The third act picks up significantly and Unar finally realizes what a steaming turd she is. And then she's driven not by arrogance but despair, except that she's kind of mopey, which is a touch annoying.

Anyway, anyone who loves trees as much as I do will probably like this book just fine, you'll find the setting is enough to buoy you through the dull bits. Otherwise, probably give this book a pass.

Wednesday
Oct032018

Furyborn

I really loved the concept of this book, and overall it was pretty cool, but a lot of things just fell flat for me so I didn't love it the way I hoped I would. I didn't hate it either, it was just kind of meh.

This is the story of two queens separated by 1000 years but with a surprising (not really) way that their lives intersect. In this story, angels are the enemy and humans are waiting for the Sun Queen to save them from utter destruction.

While this book does some fun things to invert tropes, I found it was a bit of a mess in how it did so. And I didn't care a whole lot for any of the characters. Both MCs were well portrayed, fully actualized characters, I just didn't connect with either of them. And Simon's character was just a hot mess. Nothing he did made a single lick of sense if I put any thought into it at all.

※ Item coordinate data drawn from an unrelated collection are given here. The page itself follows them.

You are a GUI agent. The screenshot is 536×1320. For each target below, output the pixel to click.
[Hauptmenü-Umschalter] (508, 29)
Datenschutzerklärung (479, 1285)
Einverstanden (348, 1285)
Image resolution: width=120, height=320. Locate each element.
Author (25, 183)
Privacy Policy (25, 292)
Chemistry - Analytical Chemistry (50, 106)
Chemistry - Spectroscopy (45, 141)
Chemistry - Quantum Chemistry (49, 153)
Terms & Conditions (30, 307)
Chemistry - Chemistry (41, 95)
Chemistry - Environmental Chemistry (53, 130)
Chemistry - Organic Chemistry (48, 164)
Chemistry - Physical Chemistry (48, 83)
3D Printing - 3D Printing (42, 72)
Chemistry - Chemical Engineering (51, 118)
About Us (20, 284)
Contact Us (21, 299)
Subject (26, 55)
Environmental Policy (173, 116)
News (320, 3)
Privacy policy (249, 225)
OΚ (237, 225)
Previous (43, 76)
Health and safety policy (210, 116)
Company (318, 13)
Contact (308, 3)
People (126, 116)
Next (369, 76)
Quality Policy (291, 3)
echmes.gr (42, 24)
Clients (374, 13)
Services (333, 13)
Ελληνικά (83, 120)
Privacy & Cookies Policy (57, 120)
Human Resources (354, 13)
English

I just felt like the author was constantly trying to shoehorn in sexual tension with mixed results. And then there's the way the book just sort of... stops. I know that this is part of a trilogy and expected a lot of things to be left open, but there was no proper "end" all the same.

Anyway, having two lady MCs who kick a lot of ass plus some really cool world-building with a fun magic system makes this book worth reading despite the issues. I'll likely pick up the next book, Kingsbane, when it comes out.